• **Data for this task**:

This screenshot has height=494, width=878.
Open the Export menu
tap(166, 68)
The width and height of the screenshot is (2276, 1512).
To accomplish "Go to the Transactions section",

• **Work order**:
Starting at the first line, transcribe the material through to the last.

• **Task output**:
This screenshot has height=494, width=878.
Open the Export menu
tap(166, 68)
The width and height of the screenshot is (2276, 1512).
To accomplish "Go to the Transactions section",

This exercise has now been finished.